Global slowdown signal

From the U.S. to Asia and the eurozone, a closely watched indicator sent a similar message: There’s a major slowdown underway in manufacturing and services sectors in the world’s biggest economies.

Why it matters: The degree of pain is different, but the trend is the same. The data is the latest to suggest the global economy may be tipping into a recession.

Driving the news: This morning, S&P Global released its gauge of private sector activity for a slew of countries. None of them were good.

  • In the U.S.,composite index of manufacturing and service sector activity unexpectedly dropped to 45 in August from 47.7. Any level below 50 indicates contracting activity. The services sector logged the steepest rate of decline, as goods producers saw output drop modestly.
  • Activity in Japan’s service sectorfell into contraction territory, as its manufacturing sector registered the lowest reading since January (but still expanded). The economy is still dealing with Covid-19 fallout that’s curbing consumer activity, while firms are also facing rising material and energy costs.

In the eurozone, the survey results compounded an already grim outlook. Output declined yet again — with Germany and France posting particularly weak activity — pointing “to an economy in contraction during the third quarter,” S&P said.

  • The cost of living crisis is curbing spending, and supply constraints are still hurting manufacturers.

What they’re saying: “Russia is supplying only a limited amount of gas, high inflation is tearing deep holes in the coffers of private households, companies are facing massive uncertainties – the economic outlook for the economy in the euro zone is bleak,” Commerzbank’s Christoph Weil wrote in a note.

  • The survey of U.K. activity remains slightly above 50. But factory activity saw a bigger-than-expected slowdown.

Between the lines: A key part of the global slowdown story is the strengthening U.S. dollar, which is wreaking havoc around the globe. The flip side of the dollar’s rally is slumping currencies elsewhere: The euro, for instance, is at the lowest level since 2002.

  • The U.S. currency’s strength is the result of the Federal Reserve’s interest rate-hiking campaign that’s been markedly faster than its major central banking peers.
  • But the result of the recent rise is rising inflation pressures for many countries, as imports priced in dollars become more expensive. (And for poorer countries, dollar-denominated debt becomes pricier to pay.)

 
-Lessons from the “early hikers”

Some of the world’s most prominent central banks have been playing catch-up this year, tightening policy to make up for a late start. Some new research, however, asks: What about those that started earlier?

State of play: Central banks in countries like Brazil, Poland and New Zealand began raising interest rates last fall, far ahead of their counterparts in the U.S. and Western Europe.

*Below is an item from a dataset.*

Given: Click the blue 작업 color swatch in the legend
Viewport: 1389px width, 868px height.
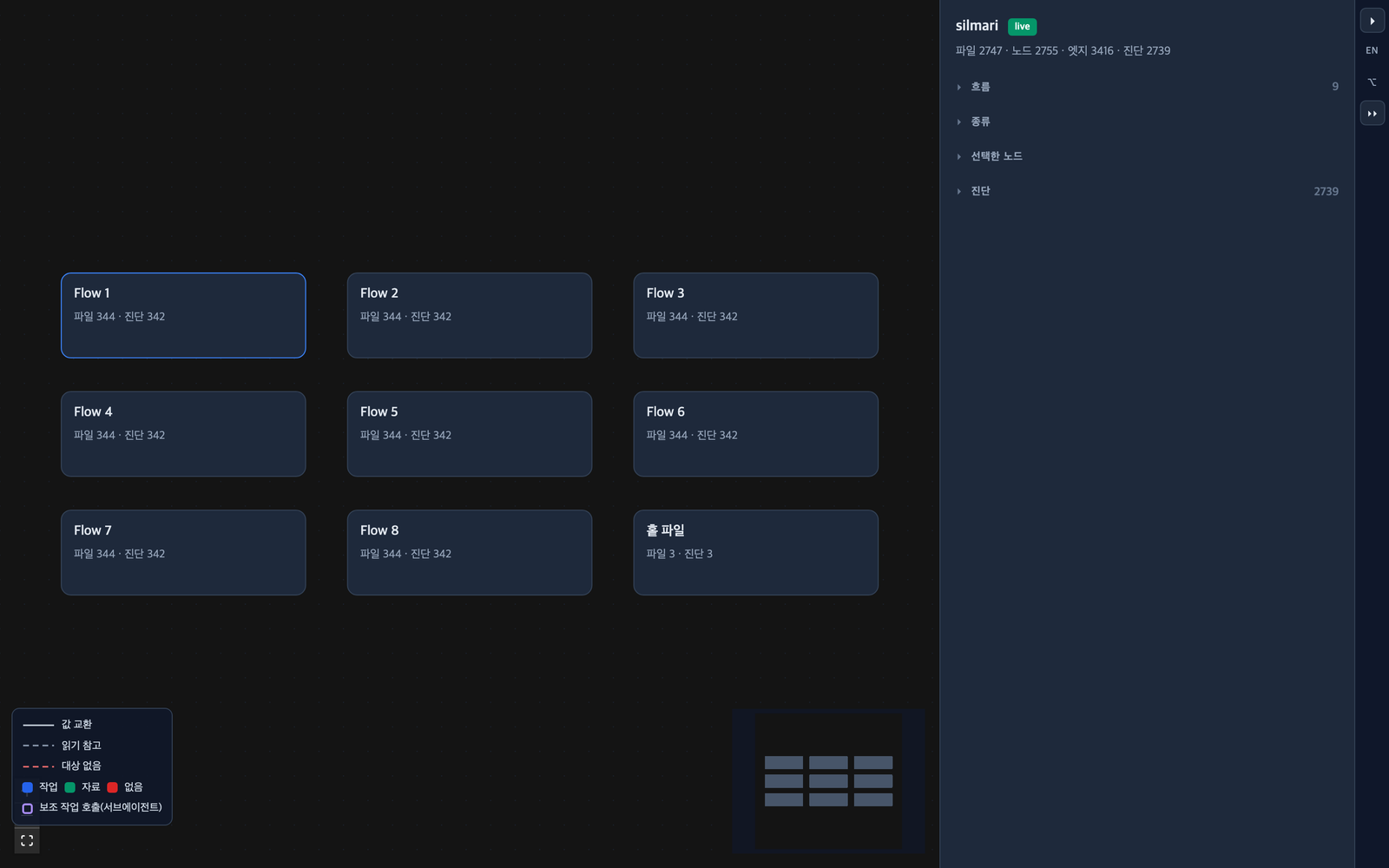Looking at the screenshot, I should [28, 787].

  • As such, a new report from Goldman Sachs studied the results in nine countries that were “early hikers” for lessons on how things might play out for the rest of the world.

The findings: None of the nine showed definitive evidence of being in recession so far, though two (Chile and Peru) are potentially in a mild recession.

  • Strong private sector balance sheets, resulting from pandemic-era fiscal transfers, have enabled most of the early hikers to maintain growth momentum.

What they’re saying: The resilience of early hikers “supports our view that no major economy will enter a monetary policy driven recession in the coming year,” write Daan Struyven and Devesh Kodnani with Goldman.

Important caveat: They note that early hikers are mostly small, open, emerging market economies that may well have different dynamics than their counterparts elsewhere.

  • And just because they’re not in a recession now doesn’t mean they won’t be eventually.